**Selection**
#####

In this section, I answer the question of what types of responses to multiple institutional logics can be interpreted in PE teachers’ narratives about policy implementation. I present the results along with Pache and Santos (Citation2013) overarching responses (compliance, defiance, compartmentalisation, and combination) and the four subcategories (mandatory compliance, compliance with justification, instrumental blending, and transformation).

Compliance

I found some cases of compliance with one specific institutional logic in the PE teachers’ statements even though it had been described as a common response (Gebreiter & Hidayah, Citation2019; Pache & Santos, Citation2013). According to Pache and Santos (Citation2013), compliance implies ‘an individual’s full adoption of the values, norms, and practices prescribed by a given logic’ (p. 12). I identified two subcategories containing compliance with slightly different logics, which I elaborate below.

Mandatory compliance

This response referred to instances in which the PE teachers felt obligated to comply with either a bureaucracy logic or a professional logic due to written regulations or normative pressures. The PE teachers highlighted that regulatory rules, policies, and standards embedded in a bureaucracy logic in some cases forced them to take specific actions or adapt their teaching in certain ways due to, for example, resources or curriculum prerequisites connected to the regulative principles in the bureaucracy logics. Kevin explained that conducting ordinary indoor activities at his former school after the policy implementation was not feasible. ‘I do not know how they [politicians] came up with these 100 hours. It’s good; that’s not what I mean, but we were without a gym and wondered, ‘What are we going to do?’ ‘Kevin’s experience was that teachers needed to provide (indoor) physical activities to implement the policy successfully, forcing them to comply and take specific actions. In this case, the teachers merged four classes, meaning that three PE teachers conducted PE lessons with 90 pupils together in one gym.

This response was also connected to the perceived unwritten expectations regarding what kind of teaching and content PE teachers should deliver. In the professional logic, thoughts about expert knowledge and skills are essential at the same time as work is governed via collegiality (Lindkvist, Citation2022). PE teachers can therefore use policy implementation as an argument for promoting a specific practice and implicitly produce specific content. Amy reflected on the fact that other PE teachers believed that the policy should be implemented for physical activity, which also affected her discussions with other teachers. ‘I’m probably quite affected by the fact that there should be more movement; then I think so, too. But I don’t think you will benefit from going out and say[ing] that you stand for something else.’ It can also be difficult for novice PE teachers to stand up to more experienced teachers, which has consequences for lesson planning and content.

#####

**Entries shown**
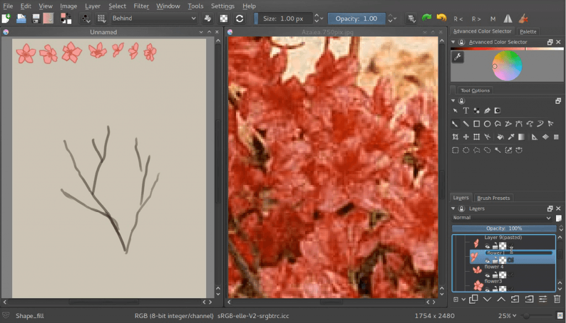Viewport: 566px width, 323px height.
Task: Select the Freehand Brush tool
Action: (x=455, y=124)
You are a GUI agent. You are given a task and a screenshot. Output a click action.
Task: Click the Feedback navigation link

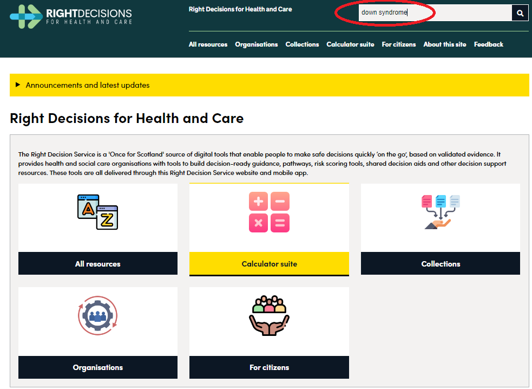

#####

**Short problem 1**
For each statement about the passage on PE teachers' compliance, say yes or no depending on whether it agrees with the text, and quote the words that decide it.
(a) Kevin's former school was without a gym.
(b) Four PE teachers taught 90 pupils together in one gym.
(c) Amy believes you will benefit from saying that you stand for something else.
**Short problem 2**
Print the part of the passage on PE teachers' compliance starting with "In this section, I" and going on through "blending, and transformation).".

**Full output 1**
(a) Yes: "we were without a gym"
(b) No: "three PE teachers conducted PE lessons with 90 pupils together in one gym"
(c) No: "But I don’t think you will benefit from going out and say[ing] that you stand for something else."

**Full output 2**
In this section, I answer the question of what types of responses to multiple institutional logics can be interpreted in PE teachers’ narratives about policy implementation. I present the results along with Pache and Santos (Citation2013) overarching responses (compliance, defiance, compartmentalisation, and combination) and the four subcategories (mandatory compliance, compliance with justification, instrumental blending, and transformation).